トールは、真妃の体を握り潰そうとしているに違いなく、そう認識したときには、日流子は魔法を発動していた。
「天之瓊矛」
星神力で以て編み上げた律像が真言によって完成すると、莫大極まる星神力が光の渦となって日流子の全身から発散し、右手の内へと収斂していった。それは一瞬にして異形の長大な矛となり、圧倒的な魔素質量がトールの目を引いた。
「それも星象現界か!」
「そうよ! これがあなたを滅ぼす星象現界、天之瓊矛よ!」
「おおっ、素晴らしいっ、素晴らしいぞっ!」
日流子が敢然と言い放つと、なぜかトールが歓喜に満ちた声を上げた。左手に掴んでいた真妃を無造作に投げ捨てる。空中に放り出された真妃の体を魔法で引き寄せたのは、辛くも生き残った導士の内の誰かだろう。
トールの出現と同時に起きた大爆発は、何十名もの導士に致命傷を与え、あるいは、死に至らしめた。
その事実は、星象現界の発動によって拡張した五感が伝えてきており、だからこそ、日流子は、歯噛みする。

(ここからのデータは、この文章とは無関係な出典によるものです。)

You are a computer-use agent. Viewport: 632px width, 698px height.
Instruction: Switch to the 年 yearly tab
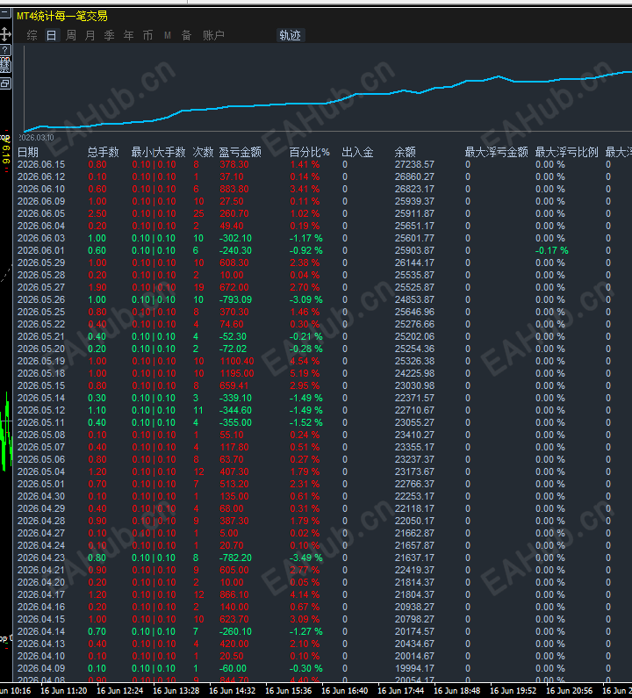[129, 35]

真妃は一命を取り留めたのか、どうか。詩津希は、どうなったのか。ほかの部下たちは――。
だが、日流子に、自分とトール以外に意識を割いている余裕はなかった。
トールは、猛然と突っ込んでくるなり、金槌を振り下ろしてきたのだ。巨人の手に収まる程度の金槌だが、しかし、巨躯が故に小さく見えるだけであって、実際にはとてつもなく巨大だった。
日流子の身の丈よりも大きく、直撃を受ければ粉々に破壊されかねないのではないか。
もちろん、日流子は、直撃を受けるつもりはない。矛を振り翳し、金槌を受け止めると同時に大地を震わせる。天之瓊矛から発散される星神力が、周囲の大地の魔素を掌握し、大地そのものを制圧していく。
金槌を受け止めた衝撃が、右手を伝った。激しく、破壊的な余波。全身が痺れるようだった。
日流子は、矛に左手を添えると、両手で握り締めた。全身全霊の力を込めて振り払い、金槌を払い除ける。トールが、わずかに体勢を崩した。しかし鬼級は、相好をも、崩している。
「面白い! 実に面白いではないか!」
「なにが……!」
日流子は、トールが満面の笑みを浮かべている様が気に食わなかった。
元より、幻魔は嫌いだ。
滅ぼすべき大敵であり、存在を許してはならない邪悪だ。そんなものと協力しているこの事実すら虫酸が走るのだが、しかし、人類復興という悲願のためならば、そのようなことで一々突っかかっている場合ではないというのも事実だ。
戦団の大目的のためには、幻魔をも利用するべきなのだろう。
頭では理解するが、心では納得していない。
なぜならば、幻魔は、母の敵だからだ。
日流子から最愛の母を奪い、父・明臣から最愛の妻を奪った、最低最悪の存在。
日流子は、幻魔という種そのものを憎んでいた。